Nothing in the records may be left out or reworded; return them exactly.

* SUPPLIED RECORDS:

☆ ☆ ☆ ☆

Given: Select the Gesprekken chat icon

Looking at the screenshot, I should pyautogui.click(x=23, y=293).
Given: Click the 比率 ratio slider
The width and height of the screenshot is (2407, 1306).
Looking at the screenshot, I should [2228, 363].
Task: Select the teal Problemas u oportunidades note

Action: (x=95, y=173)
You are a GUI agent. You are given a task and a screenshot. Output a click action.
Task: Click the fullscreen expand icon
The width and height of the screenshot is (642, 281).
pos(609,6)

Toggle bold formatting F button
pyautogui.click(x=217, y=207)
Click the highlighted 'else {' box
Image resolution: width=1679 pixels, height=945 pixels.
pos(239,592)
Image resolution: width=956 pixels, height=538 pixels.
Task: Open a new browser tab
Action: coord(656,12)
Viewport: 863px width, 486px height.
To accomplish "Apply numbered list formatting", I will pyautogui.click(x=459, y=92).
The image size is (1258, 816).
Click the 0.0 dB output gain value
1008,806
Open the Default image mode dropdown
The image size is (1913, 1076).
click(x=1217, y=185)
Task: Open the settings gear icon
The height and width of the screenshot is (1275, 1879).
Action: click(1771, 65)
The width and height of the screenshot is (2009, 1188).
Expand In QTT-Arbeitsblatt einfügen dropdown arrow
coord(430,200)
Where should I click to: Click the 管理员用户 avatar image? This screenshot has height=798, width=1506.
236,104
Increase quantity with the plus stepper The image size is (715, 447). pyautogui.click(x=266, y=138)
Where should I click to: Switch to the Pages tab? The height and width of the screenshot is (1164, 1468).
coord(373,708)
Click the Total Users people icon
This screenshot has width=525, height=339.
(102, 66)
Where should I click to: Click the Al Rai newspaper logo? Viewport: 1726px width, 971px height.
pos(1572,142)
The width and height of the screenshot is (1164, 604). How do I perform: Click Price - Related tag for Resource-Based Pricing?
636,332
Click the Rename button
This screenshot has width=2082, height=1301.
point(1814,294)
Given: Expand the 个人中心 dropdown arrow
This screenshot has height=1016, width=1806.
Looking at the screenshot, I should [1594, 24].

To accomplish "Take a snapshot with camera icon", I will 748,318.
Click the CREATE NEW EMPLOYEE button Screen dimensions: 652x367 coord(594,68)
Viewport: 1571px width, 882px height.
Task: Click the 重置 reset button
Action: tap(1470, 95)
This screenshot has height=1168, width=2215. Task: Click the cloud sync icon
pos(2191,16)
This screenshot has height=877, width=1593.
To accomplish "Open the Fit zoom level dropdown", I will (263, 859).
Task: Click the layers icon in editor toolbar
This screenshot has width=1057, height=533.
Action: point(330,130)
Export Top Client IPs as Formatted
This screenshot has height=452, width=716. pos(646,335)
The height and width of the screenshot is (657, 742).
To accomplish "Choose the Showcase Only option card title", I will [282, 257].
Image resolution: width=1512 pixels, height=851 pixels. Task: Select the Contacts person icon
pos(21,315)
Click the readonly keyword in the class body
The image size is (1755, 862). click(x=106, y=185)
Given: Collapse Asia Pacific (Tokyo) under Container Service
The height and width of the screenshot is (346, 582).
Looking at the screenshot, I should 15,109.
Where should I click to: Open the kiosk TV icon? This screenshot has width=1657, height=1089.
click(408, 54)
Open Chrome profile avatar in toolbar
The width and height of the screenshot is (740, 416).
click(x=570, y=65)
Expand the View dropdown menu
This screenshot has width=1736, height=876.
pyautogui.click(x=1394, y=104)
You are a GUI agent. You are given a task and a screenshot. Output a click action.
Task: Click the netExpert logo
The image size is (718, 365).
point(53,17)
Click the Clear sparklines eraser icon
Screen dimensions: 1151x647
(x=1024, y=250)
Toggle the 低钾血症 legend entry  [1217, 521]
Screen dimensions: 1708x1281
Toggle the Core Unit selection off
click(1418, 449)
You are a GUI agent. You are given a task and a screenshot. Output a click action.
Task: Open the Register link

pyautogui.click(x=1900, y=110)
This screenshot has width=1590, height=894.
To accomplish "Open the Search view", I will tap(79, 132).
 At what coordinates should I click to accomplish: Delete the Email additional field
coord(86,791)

☆ ☆ ☆ ☆

* SOLVED PROBLEM:
Given: Select the Gesprekken chat icon

Looking at the screenshot, I should pyautogui.click(x=23, y=293).
Given: Click the 比率 ratio slider
The width and height of the screenshot is (2407, 1306).
Looking at the screenshot, I should [2228, 363].
Task: Select the teal Problemas u oportunidades note

Action: (x=95, y=173)
You are a GUI agent. You are given a task and a screenshot. Output a click action.
Task: Click the fullscreen expand icon
The width and height of the screenshot is (642, 281).
pos(609,6)

Toggle bold formatting F button
pyautogui.click(x=217, y=207)
Click the highlighted 'else {' box
Image resolution: width=1679 pixels, height=945 pixels.
pos(239,592)
Image resolution: width=956 pixels, height=538 pixels.
Task: Open a new browser tab
Action: coord(656,12)
Viewport: 863px width, 486px height.
To accomplish "Apply numbered list formatting", I will pyautogui.click(x=459, y=92).
The image size is (1258, 816).
Click the 0.0 dB output gain value
1008,806
Open the Default image mode dropdown
The image size is (1913, 1076).
click(x=1217, y=185)
Task: Open the settings gear icon
The height and width of the screenshot is (1275, 1879).
Action: click(1771, 65)
The width and height of the screenshot is (2009, 1188).
Expand In QTT-Arbeitsblatt einfügen dropdown arrow
coord(430,200)
Where should I click to: Click the 管理员用户 avatar image? This screenshot has height=798, width=1506.
236,104
Increase quantity with the plus stepper The image size is (715, 447). pyautogui.click(x=266, y=138)
Where should I click to: Switch to the Pages tab? The height and width of the screenshot is (1164, 1468).
coord(373,708)
Click the Total Users people icon
This screenshot has width=525, height=339.
(102, 66)
Where should I click to: Click the Al Rai newspaper logo? Viewport: 1726px width, 971px height.
pos(1572,142)
The width and height of the screenshot is (1164, 604). How do I perform: Click Price - Related tag for Resource-Based Pricing?
636,332
Click the Rename button
This screenshot has width=2082, height=1301.
point(1814,294)
Given: Expand the 个人中心 dropdown arrow
This screenshot has height=1016, width=1806.
Looking at the screenshot, I should [1594, 24].

To accomplish "Take a snapshot with camera icon", I will 748,318.
Click the CREATE NEW EMPLOYEE button Screen dimensions: 652x367 coord(594,68)
Viewport: 1571px width, 882px height.
Task: Click the 重置 reset button
Action: tap(1470, 95)
This screenshot has height=1168, width=2215. Task: Click the cloud sync icon
pos(2191,16)
This screenshot has height=877, width=1593.
To accomplish "Open the Fit zoom level dropdown", I will (263, 859).
Task: Click the layers icon in editor toolbar
This screenshot has width=1057, height=533.
Action: point(330,130)
Export Top Client IPs as Formatted
This screenshot has height=452, width=716. pos(646,335)
The height and width of the screenshot is (657, 742).
To accomplish "Choose the Showcase Only option card title", I will [282, 257].
Image resolution: width=1512 pixels, height=851 pixels. Task: Select the Contacts person icon
pos(21,315)
Click the readonly keyword in the class body
The image size is (1755, 862). click(x=106, y=185)
Given: Collapse Asia Pacific (Tokyo) under Container Service
The height and width of the screenshot is (346, 582).
Looking at the screenshot, I should 15,109.
Where should I click to: Open the kiosk TV icon? This screenshot has width=1657, height=1089.
click(408, 54)
Open Chrome profile avatar in toolbar
The width and height of the screenshot is (740, 416).
click(x=570, y=65)
Expand the View dropdown menu
This screenshot has width=1736, height=876.
pyautogui.click(x=1394, y=104)
You are a GUI agent. You are given a task and a screenshot. Output a click action.
Task: Click the netExpert logo
The image size is (718, 365).
point(53,17)
Click the Clear sparklines eraser icon
Screen dimensions: 1151x647
(x=1024, y=250)
Toggle the 低钾血症 legend entry  [1217, 521]
Screen dimensions: 1708x1281
Toggle the Core Unit selection off
click(1418, 449)
You are a GUI agent. You are given a task and a screenshot. Output a click action.
Task: Open the Register link

pyautogui.click(x=1900, y=110)
This screenshot has width=1590, height=894.
To accomplish "Open the Search view", I will tap(79, 132).
 At what coordinates should I click to accomplish: Delete the Email additional field
coord(86,791)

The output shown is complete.